_Consigne 1_:
Recopiez sans rien changer les lignes de la liste, de la ligne contenant "Where should I click to: Click the HTTP" jusqu'à la fin de la liste, ces deux bornes comprises. Ne mettez pas les images dans votre réponse.

-------- Texte --------

A qui les Nuits du 4 août font-elles peur ?
Les lecteurs d’IPNS ont pu lire dans notre dernier numéro qu’une grande manifestation festive et politique (mais sans étiquettes) aurait lieu les 4, 5 et 6 août à Eymoutiers : “les Nuits du 4 août“. Nos abonnés ont même reçu pour l’occasion un encart spécial “Le Peuple hilare du Centre“ réalisé par les organisateurs de cette fête.
La fête a eu lieu. Ce fut un beau succès, plus de mille personnes (chaque jour) venues du plateau et de beaucoup plus loin, pour échanger, débattre, danser, se rencontrer, rêver, assister à des spectacles, des concerts ou des conférences. La fête a eu lieu, mais non à Eymoutiers comme cela était prévu depuis des mois (avec l’accord de la municipalité), mais à Peyrelevade, en Corrèze.
Qu’est-ce qui a fait migrer ainsi cette manifestation de la cité pelaude au cœur du Plateau ?
A peine un mois avant la date de la manifestation les organisateurs ont été convoqués par la mairie d’Eymoutiers qui leur a tout simplement annoncé qu’elle interdisait la tenue de la fête sur son territoire. Épaulés par la gendarmerie locale et un représentant du maintien de l’ordre venu tout exprès de Limoges, le conseil municipal leur a dit que les risques de voir dégénérer cette manifestation étaient trop grands, et que pour éviter toute atteinte à l’ordre public, il n’était plus question de Nuits du 4 août à Eymoutiers.

-------- Données fournies --------

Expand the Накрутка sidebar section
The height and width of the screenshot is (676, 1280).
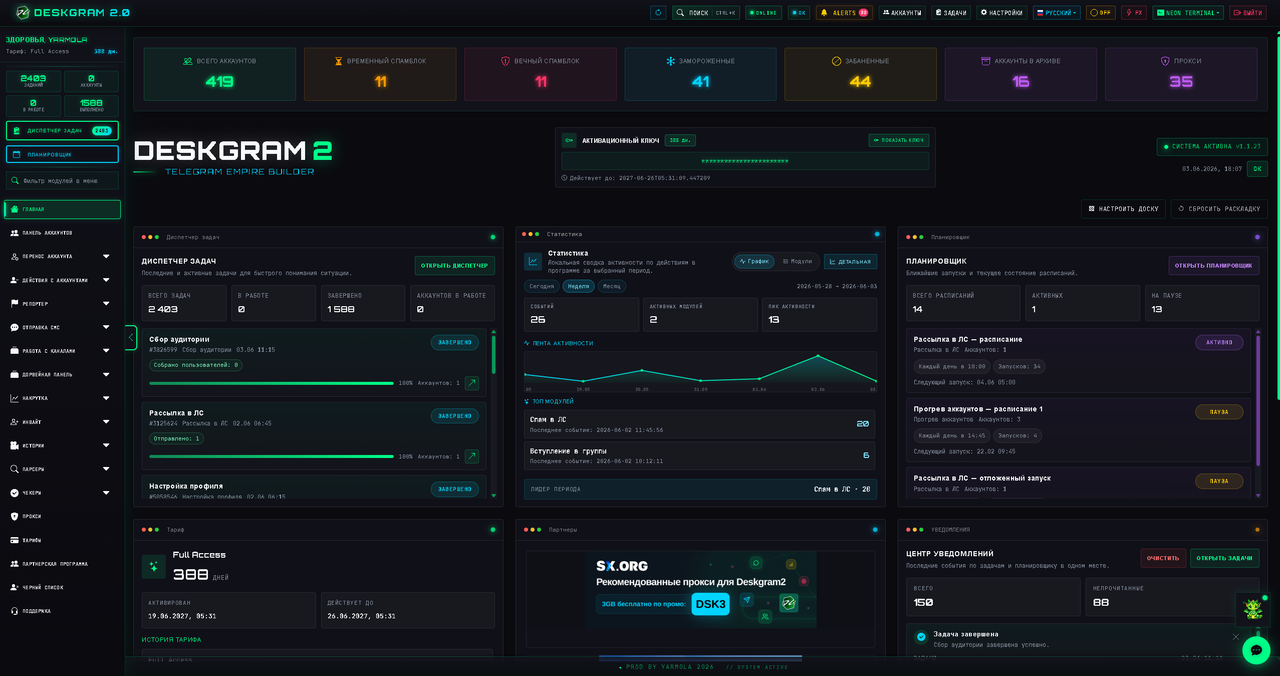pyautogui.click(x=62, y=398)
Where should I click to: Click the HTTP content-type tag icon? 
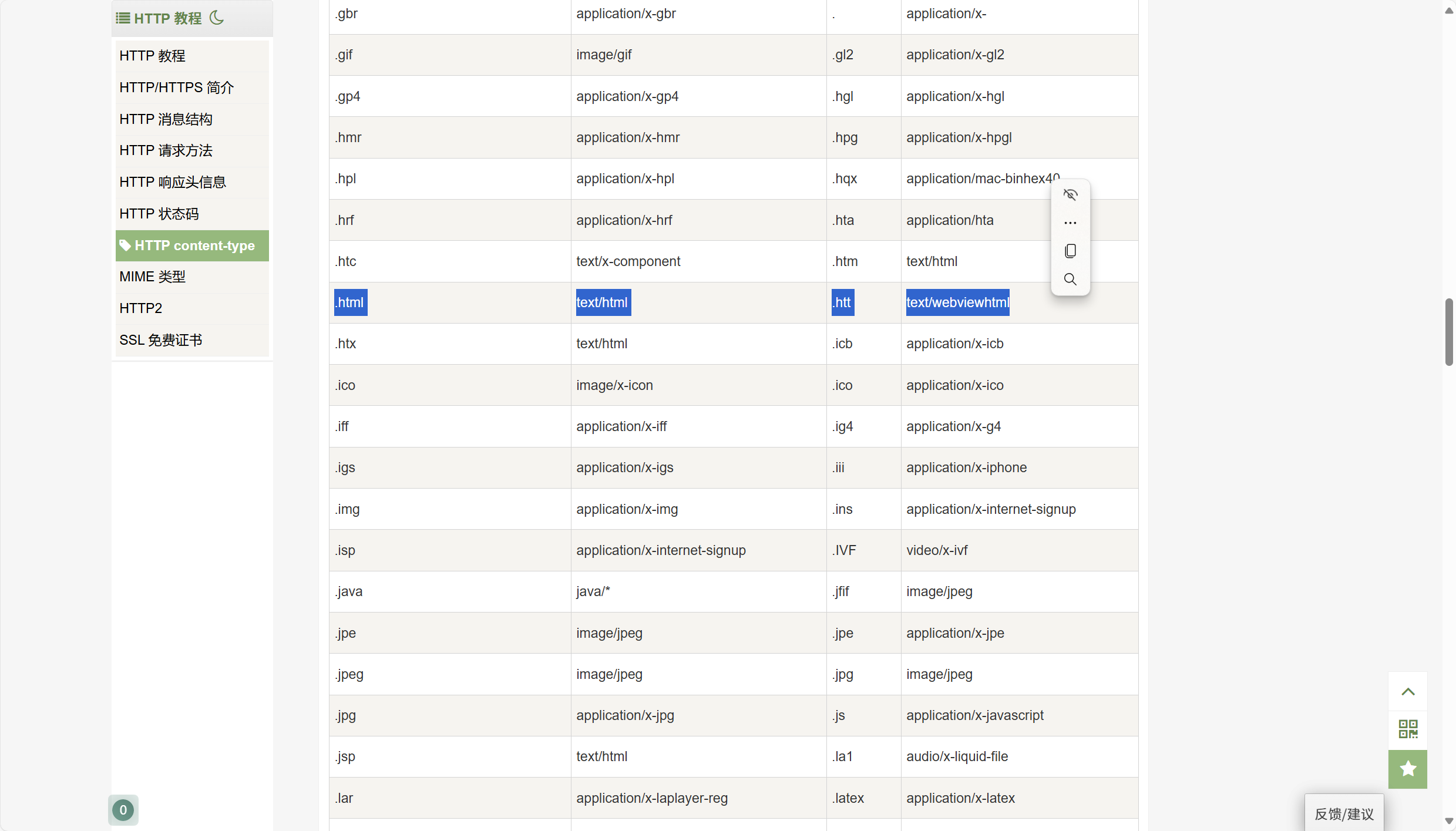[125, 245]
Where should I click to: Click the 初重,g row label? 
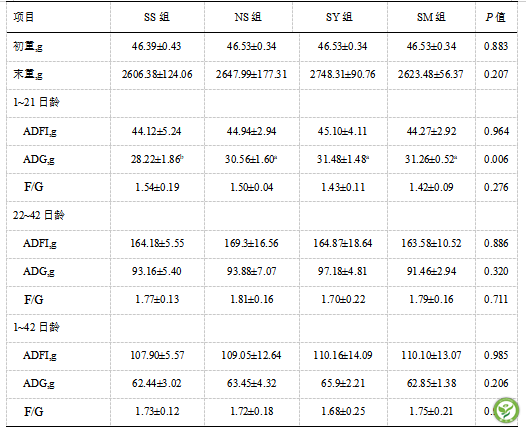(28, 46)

--------

_Consigne 2_:
Relevez mot pour mot le passage du texte sur les Nuits du 4 août, de "A qui les Nuits" à "de cette fête.".

_Réponse finale 1_:
Where should I click to: Click the HTTP content-type tag icon? 
[125, 245]
Where should I click to: Click the 初重,g row label? 
(28, 46)

_Réponse finale 2_:
A qui les Nuits du 4 août font-elles peur ?
Les lecteurs d’IPNS ont pu lire dans notre dernier numéro qu’une grande manifestation festive et politique (mais sans étiquettes) aurait lieu les 4, 5 et 6 août à Eymoutiers : “les Nuits du 4 août“. Nos abonnés ont même reçu pour l’occasion un encart spécial “Le Peuple hilare du Centre“ réalisé par les organisateurs de cette fête.